Pourquoi l’aéroport de Niamey a-t-il encore été attaqué ?
Au Niger, la vie reprend son rythme habituel après l’attaque qui a ciblé, hier, l’aéroport Diori Hamani de Niamey. Les djihadistes du Groupe de soutien à l’islam et aux musulmans (Jnim), la branche sahélienne d’Al-Qaïda, ont revendiqué cette attaque. Le bilan fait état de la mort de onze soldats, de deux civils et de vingt-deux assaillants.
L’aéroport international Diori Hamani a été visé à deux reprises par des groupes djihadistes, ce qui n’est pas une coïncidence. En effet, cet aéroport joue un rôle central dans le système de sécurité du Niger et du Sahel, servant de hub pour les opérations antiterroristes régionales et abritant des installations militaires.
Bien qu’il soit un aéroport à usage civil, le site est en réalité un complexe stratégique.

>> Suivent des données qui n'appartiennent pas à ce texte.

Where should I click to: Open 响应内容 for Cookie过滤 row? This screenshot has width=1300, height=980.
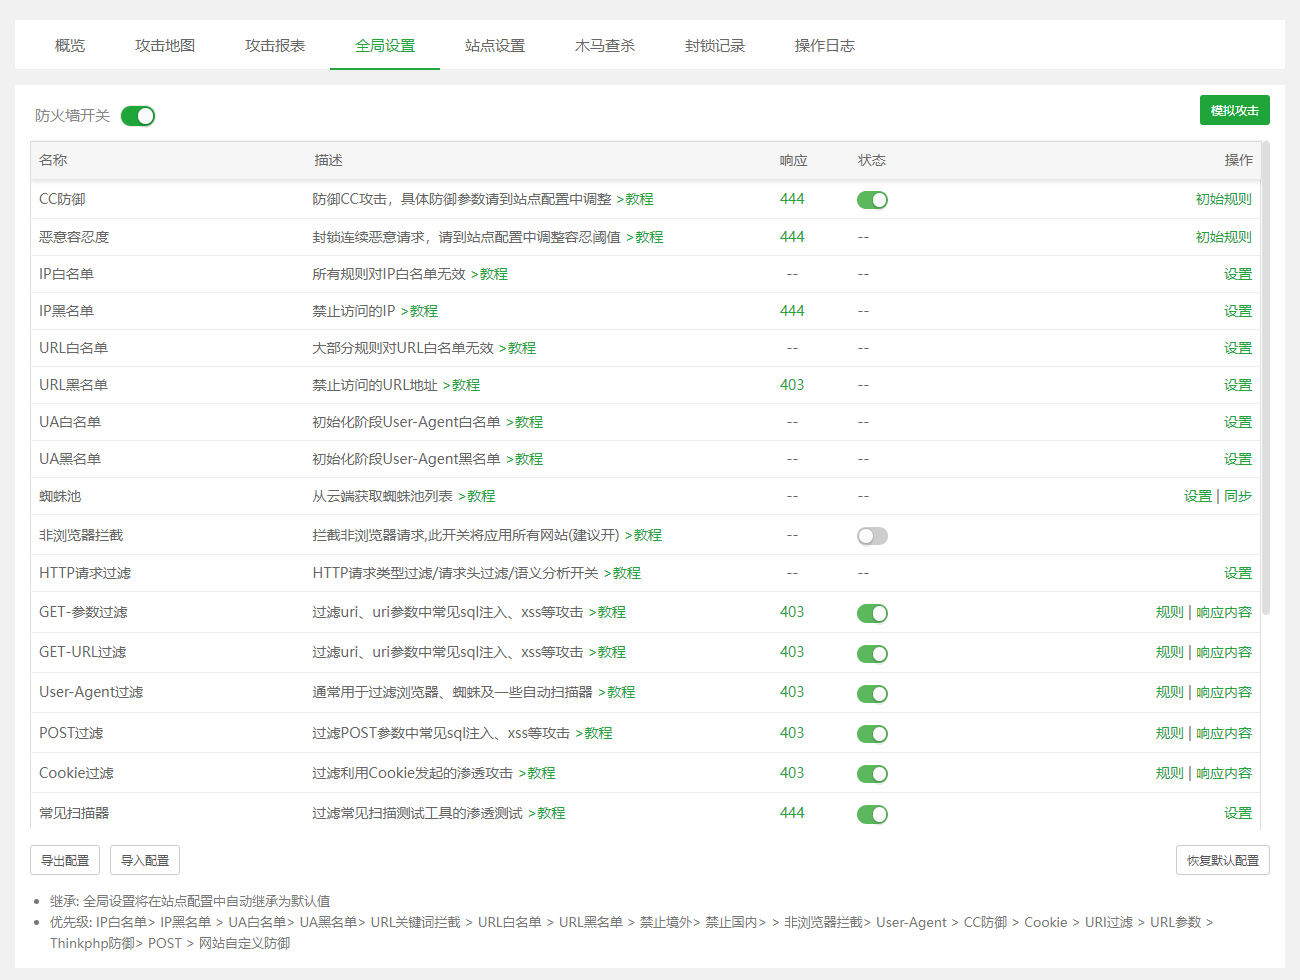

Il accueille des drones, des aéronefs de guerre et des installations de défense, et c’est le quartier général de l’opération conjointe Niger-Mali-Burkina Faso. En s’attaquant à cette cible symbolique, les djihadistes cherchent à démontrer leur capacité à frapper au cœur de la capitale, instillant un sentiment d’insécurité.
Après la première attaque en janvier, les autorités militaires nigériennes avaient lancé une opération de démolition des quartiers environnants pour se prémunir contre de futures menaces. Des mes de sécurité supplémentaires ont été mises en place, telles que l’allongement des clôtures de l’aéroport et l’installation de plus de 350 caméras de surveillance. Cependant, ces efforts n’ont pas suffi à prévenir la récente attaque.
Wassim Nasr, journaliste et spécialiste des mouvements djihadistes, souligne que la proximité des djihadistes avec la capitale facilite leurs opérations. La capitale du Niger est située près de zones où les djihadistes sont actifs, rendant plus difficile la sécurisation de la ville. D’autres analystes mettent également en avant les défaillances des services de renseignement et des forces armées nigériennes, qui peinent à anticiper et à prévenir ces attaques.